My coworker Babs told me tonight that her sister was in school to be an anesthitician, and that she was going to visit her sister and they would practice on her by giving her a free eyebrow waxing and facial. I was confused. Do they have to knock you out to do that? Apparently anesthetician doesn't have anything to do with anesthisiology. It's a beauty thing. Oh.
Babs is going to be coming to our Bible study, which we have decided to switch to Tuesday nights, which will work better with peoples' schedules. Amanda, who I wrote about last time, is coming also. The time it is taking to get this thing rolling is kinda driving me nuts.

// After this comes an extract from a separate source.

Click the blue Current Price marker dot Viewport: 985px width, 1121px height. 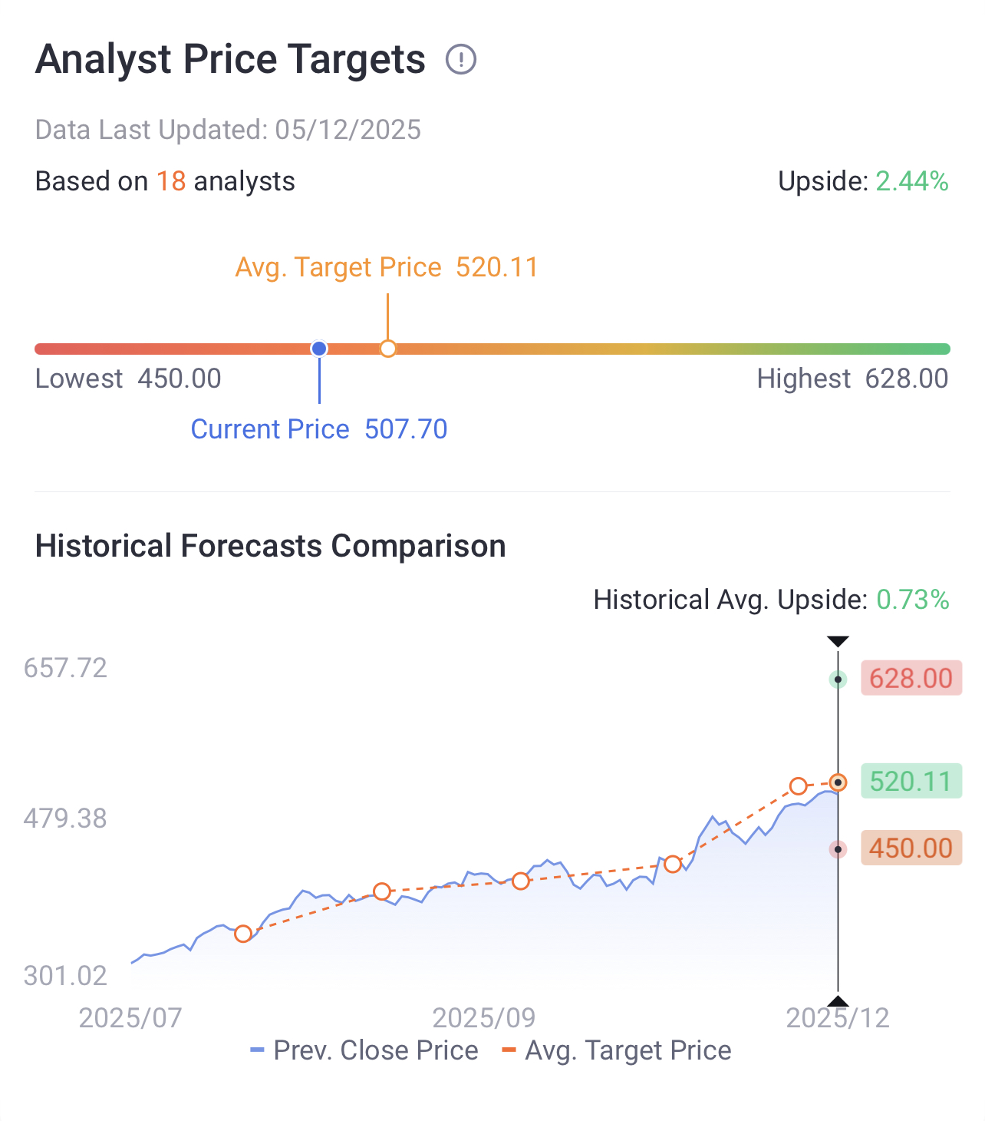coord(319,349)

I had a tough night at work, money-wise. I feel like I may be under spiritual attack, because I never make consistently bad tips like I did tonight. I have been reading Beth Moore's "When Godly People do UnGodly things", which is all about arming yourself against demonic attacks. I know I am going to learn how to put on the full armor of God, and I also am sure satan is not happy about that. I know that one night of bad money does not mean God has forsaken me, and I choose to praise him and thank him for his faithfulness. That is what he wants from me, to trust when things don't "look" good. I know He is good. It was hard to keep a positive attitude, but I am learning. I really want to learn to be content no matter what my circumstances look like. It's a scary thing to want, but I know that God values my heart and my character, and I want them to reflect Him. So, if I need to be refined, then let's do it. If I don't write again anytime soon, it's because he's sent me to a third-world country and I'm staring down a camel. But don't worry, I'm content.